Problem requirements:
Could you rewrite all of the records below, changing "Pie chart" to "Line chart" and leaving everything else as it is?

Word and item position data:
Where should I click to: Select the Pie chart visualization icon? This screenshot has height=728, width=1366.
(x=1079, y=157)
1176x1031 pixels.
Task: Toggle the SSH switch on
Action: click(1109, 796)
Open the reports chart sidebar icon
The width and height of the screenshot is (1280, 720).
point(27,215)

Solution for this problem:
Where should I click to: Select the Line chart visualization icon? This screenshot has height=728, width=1366.
(x=1079, y=157)
1176x1031 pixels.
Task: Toggle the SSH switch on
Action: click(1109, 796)
Open the reports chart sidebar icon
The width and height of the screenshot is (1280, 720).
point(27,215)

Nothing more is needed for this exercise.